From supply chain disruptions to state-backed IP theft, cyberattacks, and reputational assassination, the dangers faced by businesses today do not allow for a lack of global awareness.
Buckner said: “Going forward, companies need to adopt a proactive rather than reactive approach to risk and have plans in place for when, not if, a crisis occurs.
“Time matters in crises, and we see a possibility of several concurrent crises unfolding in the near-to-medium term, meaning that now is the time to develop the relationships that you will depend on to get your people out should the need arise.”
The consequences of ignoring these threats
Failure to prepare for these risks could ultimately result in harm to your people, assets, and brand. Indeed, enterprises that do not get out ahead of the new threat landscape will inevitably find themselves falling behind it.
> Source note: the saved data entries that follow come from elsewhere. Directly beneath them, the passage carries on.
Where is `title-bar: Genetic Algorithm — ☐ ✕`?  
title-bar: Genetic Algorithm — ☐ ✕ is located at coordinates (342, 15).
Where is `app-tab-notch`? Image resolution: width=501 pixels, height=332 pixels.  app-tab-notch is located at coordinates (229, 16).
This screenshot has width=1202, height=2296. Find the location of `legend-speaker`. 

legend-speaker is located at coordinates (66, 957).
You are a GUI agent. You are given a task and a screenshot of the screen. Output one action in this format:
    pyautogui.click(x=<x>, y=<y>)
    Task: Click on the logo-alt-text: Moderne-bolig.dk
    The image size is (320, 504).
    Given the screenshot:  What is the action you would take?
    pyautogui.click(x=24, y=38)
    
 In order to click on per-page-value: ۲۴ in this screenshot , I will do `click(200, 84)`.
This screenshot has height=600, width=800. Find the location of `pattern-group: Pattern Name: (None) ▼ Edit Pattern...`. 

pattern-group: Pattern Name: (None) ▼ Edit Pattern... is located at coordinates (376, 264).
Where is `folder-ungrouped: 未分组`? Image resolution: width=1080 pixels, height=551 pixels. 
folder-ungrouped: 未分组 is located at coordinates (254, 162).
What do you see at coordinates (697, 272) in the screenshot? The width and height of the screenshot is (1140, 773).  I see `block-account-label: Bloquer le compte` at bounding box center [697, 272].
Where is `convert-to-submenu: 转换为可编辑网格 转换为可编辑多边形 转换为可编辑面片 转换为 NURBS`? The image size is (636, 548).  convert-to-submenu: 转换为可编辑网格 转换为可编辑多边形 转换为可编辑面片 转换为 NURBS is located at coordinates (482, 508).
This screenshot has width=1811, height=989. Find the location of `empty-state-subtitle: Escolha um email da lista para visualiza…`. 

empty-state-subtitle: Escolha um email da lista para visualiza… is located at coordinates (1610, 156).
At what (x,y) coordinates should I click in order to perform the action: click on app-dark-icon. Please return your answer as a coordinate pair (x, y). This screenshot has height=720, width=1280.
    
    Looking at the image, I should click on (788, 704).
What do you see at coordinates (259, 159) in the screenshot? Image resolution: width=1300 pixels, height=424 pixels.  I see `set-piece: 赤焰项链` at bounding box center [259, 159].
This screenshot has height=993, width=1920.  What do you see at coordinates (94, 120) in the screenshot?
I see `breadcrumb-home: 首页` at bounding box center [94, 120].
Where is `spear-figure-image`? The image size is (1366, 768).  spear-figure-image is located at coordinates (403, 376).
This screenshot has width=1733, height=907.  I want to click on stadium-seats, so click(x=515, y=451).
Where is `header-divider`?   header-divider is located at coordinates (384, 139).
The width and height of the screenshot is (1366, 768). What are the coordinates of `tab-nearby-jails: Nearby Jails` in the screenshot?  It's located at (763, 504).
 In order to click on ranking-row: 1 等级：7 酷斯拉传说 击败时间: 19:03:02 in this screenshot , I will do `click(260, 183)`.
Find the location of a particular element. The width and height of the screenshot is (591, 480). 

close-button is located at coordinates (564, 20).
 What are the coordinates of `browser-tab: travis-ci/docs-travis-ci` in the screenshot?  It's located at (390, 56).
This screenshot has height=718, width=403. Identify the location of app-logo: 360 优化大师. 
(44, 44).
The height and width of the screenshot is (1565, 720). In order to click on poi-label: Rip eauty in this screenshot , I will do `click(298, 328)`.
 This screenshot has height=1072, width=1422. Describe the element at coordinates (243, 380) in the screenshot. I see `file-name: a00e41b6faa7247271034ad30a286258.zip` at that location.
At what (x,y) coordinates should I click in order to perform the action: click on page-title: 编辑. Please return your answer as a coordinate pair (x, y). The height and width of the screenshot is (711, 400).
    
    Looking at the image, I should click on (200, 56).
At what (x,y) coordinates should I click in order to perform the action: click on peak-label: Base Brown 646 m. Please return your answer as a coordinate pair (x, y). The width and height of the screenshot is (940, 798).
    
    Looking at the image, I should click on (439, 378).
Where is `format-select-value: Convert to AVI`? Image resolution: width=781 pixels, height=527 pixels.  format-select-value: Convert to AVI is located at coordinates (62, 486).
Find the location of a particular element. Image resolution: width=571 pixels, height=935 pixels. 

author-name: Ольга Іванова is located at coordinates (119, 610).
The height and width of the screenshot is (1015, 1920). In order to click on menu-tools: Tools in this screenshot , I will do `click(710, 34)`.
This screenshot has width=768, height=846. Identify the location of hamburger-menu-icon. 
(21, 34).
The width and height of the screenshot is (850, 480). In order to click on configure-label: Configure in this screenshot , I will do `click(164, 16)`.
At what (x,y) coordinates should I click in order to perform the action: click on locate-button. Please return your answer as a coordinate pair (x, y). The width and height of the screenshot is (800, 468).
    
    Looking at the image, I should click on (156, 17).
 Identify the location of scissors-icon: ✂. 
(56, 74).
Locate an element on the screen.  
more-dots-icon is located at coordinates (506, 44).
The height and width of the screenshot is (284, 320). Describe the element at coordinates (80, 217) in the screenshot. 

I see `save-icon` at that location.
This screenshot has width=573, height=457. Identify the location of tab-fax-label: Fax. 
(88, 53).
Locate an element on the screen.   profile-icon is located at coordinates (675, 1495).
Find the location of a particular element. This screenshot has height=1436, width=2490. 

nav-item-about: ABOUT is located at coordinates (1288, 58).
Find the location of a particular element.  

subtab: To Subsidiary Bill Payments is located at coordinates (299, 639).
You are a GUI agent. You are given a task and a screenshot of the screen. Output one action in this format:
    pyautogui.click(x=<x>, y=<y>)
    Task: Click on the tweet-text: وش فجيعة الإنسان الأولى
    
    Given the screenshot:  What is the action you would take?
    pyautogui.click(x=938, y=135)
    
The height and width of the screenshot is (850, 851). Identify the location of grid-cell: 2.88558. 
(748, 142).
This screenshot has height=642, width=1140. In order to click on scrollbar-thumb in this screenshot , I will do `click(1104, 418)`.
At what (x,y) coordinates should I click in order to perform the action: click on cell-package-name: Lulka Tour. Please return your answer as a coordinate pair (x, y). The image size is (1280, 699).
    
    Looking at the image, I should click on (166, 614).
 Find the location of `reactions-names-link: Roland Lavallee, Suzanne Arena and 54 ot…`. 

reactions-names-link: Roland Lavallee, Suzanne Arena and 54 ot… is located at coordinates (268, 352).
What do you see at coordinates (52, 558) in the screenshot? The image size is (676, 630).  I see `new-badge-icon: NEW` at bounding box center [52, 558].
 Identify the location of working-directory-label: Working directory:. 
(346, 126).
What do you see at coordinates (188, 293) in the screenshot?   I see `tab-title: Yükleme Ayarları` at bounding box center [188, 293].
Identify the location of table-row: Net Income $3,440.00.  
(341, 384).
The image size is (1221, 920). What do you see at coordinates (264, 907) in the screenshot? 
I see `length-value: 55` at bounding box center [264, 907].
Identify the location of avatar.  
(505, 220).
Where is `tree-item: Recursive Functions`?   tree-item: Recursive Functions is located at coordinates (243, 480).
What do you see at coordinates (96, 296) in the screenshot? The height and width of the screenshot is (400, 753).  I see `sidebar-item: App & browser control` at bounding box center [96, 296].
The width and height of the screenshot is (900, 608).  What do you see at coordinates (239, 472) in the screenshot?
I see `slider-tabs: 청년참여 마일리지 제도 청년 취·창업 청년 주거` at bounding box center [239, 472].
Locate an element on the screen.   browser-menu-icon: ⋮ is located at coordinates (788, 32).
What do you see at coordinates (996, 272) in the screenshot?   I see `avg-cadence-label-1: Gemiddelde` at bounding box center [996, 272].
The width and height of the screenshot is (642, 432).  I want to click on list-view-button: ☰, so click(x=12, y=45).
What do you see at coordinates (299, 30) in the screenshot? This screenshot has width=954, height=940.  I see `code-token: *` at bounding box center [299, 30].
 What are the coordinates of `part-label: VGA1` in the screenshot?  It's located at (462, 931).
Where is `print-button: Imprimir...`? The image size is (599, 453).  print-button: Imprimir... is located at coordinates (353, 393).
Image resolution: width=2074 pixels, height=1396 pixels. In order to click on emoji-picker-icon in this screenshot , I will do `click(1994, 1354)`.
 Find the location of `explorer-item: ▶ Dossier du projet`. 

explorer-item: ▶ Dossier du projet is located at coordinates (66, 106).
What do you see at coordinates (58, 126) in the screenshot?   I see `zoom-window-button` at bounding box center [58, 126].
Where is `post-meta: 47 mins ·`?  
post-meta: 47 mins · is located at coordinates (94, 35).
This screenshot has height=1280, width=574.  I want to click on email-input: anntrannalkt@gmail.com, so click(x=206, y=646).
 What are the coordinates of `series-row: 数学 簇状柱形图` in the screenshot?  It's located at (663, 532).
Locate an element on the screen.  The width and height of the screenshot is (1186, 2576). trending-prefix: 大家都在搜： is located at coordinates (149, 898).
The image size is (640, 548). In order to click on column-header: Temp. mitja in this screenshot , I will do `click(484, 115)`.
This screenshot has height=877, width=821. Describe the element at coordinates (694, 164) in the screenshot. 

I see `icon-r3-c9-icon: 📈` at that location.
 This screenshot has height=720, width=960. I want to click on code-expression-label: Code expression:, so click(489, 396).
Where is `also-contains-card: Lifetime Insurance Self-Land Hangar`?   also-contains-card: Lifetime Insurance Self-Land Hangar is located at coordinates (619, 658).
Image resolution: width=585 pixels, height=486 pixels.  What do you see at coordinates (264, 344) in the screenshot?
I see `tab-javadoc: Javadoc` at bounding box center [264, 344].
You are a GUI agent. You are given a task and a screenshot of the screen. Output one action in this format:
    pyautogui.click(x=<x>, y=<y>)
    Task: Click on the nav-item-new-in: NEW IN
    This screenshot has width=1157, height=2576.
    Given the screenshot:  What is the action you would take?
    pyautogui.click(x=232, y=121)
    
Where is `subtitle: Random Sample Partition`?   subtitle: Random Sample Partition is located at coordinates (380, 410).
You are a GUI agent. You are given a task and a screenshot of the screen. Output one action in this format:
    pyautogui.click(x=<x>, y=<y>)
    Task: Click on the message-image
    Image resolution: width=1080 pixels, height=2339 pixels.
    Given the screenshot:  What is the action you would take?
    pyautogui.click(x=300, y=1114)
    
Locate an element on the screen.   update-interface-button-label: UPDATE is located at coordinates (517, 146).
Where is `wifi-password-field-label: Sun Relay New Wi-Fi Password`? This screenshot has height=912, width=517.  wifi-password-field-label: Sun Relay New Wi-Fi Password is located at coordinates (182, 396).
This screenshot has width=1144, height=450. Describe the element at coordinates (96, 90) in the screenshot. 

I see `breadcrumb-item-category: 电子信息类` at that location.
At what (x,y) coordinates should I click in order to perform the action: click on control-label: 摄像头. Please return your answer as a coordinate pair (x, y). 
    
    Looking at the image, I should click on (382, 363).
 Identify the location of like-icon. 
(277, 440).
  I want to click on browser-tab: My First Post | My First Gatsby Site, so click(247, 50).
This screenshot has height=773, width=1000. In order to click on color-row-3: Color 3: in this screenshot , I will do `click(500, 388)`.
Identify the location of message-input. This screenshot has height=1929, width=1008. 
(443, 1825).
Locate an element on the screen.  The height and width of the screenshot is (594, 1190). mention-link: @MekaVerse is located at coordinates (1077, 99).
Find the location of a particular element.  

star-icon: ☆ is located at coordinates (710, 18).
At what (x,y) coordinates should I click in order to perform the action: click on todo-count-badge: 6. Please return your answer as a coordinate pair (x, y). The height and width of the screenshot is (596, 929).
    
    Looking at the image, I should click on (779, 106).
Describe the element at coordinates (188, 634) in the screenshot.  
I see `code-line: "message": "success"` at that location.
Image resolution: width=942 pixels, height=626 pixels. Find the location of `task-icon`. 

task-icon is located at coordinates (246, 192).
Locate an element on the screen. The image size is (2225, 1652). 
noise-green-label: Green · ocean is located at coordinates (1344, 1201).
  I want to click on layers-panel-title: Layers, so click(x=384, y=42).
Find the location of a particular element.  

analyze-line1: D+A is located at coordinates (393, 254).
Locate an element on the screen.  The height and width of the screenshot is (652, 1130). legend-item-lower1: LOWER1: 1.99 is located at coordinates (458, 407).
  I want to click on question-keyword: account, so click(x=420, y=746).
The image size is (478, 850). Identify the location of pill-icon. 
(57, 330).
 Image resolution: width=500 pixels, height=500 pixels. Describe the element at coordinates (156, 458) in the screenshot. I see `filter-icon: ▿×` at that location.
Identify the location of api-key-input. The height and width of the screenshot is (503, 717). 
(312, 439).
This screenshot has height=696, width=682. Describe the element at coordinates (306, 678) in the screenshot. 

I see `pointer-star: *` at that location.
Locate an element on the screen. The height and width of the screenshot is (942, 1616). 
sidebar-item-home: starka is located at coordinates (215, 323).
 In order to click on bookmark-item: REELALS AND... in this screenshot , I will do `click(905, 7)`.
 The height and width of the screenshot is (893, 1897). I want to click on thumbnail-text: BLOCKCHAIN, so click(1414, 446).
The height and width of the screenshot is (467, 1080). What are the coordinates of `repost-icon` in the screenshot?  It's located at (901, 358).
Buckner said: “Corporations have been thrown into an arena of interstate competition and a failure to build new capacities could see them just as quickly thrown out.”
He adds that key questions for businesses to ask themselves include:
- What is my company’s plan if an executive is arbitrarily detained in Shanghai?
- How will our supply chain adjust to a blockade of the Strait of Hormuz or Taiwan?
- What measures do we have in place to prevent state-backed corporate espionage and IP theft?
- Could the image of the brand lead to boycotts, vandalism, or even threats to our executives?
- Do I have employees living in soon-to-be conflict areas?
“The consequences of failing to adequately address these questions could prove existential for firms,” Buckner says.
How to tackle the key threats identified in the report
Buckner counsels that businesses must identify exposures by taking a hard look in the mirror.
If you can’t answer the above questions, you may need to build out your current capabilities or look for outside support.
Once identified, businesses can mitigate their risks by minimising asset and personnel exposure.
Buckner concludes: “An ounce of prevention is worth a pound of cure. However, in the many cases where some risk is unavoidable, firms can minimize the consequences of those risks through active security… and more importantly, proactive planning.
“The worst-case scenario is the scenario for which you have no plan.”